■ Instructions to follow
Count the lines below that contain the string "coordinates", treating uppercase and lowercase as different. Give only the number.

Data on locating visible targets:
[Start]
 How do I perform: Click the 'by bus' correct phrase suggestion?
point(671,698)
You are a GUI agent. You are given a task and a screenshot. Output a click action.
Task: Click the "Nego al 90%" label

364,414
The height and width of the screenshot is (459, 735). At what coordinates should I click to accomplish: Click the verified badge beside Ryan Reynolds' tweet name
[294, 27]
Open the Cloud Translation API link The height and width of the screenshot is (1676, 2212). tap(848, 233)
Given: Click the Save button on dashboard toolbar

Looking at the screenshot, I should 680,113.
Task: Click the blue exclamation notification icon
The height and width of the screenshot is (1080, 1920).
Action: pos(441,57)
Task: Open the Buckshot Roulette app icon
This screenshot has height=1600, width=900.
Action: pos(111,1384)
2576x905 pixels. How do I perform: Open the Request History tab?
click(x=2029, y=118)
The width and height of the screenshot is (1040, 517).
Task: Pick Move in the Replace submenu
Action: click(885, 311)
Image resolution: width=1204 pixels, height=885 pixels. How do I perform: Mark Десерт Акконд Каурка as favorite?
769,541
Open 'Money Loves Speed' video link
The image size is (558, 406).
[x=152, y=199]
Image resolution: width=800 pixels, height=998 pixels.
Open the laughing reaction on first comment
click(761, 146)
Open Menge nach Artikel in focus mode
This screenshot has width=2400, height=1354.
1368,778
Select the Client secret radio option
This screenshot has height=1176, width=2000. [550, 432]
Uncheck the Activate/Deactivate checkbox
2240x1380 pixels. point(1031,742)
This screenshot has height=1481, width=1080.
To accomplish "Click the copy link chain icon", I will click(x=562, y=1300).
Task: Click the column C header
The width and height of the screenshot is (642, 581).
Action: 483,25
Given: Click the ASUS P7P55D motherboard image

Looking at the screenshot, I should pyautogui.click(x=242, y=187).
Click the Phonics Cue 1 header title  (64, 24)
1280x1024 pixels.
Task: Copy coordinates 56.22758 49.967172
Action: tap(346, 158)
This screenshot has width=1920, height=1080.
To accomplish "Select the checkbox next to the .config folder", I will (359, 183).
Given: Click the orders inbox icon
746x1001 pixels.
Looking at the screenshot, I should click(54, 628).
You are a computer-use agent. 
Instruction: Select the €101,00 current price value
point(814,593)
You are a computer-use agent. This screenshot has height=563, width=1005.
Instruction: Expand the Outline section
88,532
[End]
■ The result
2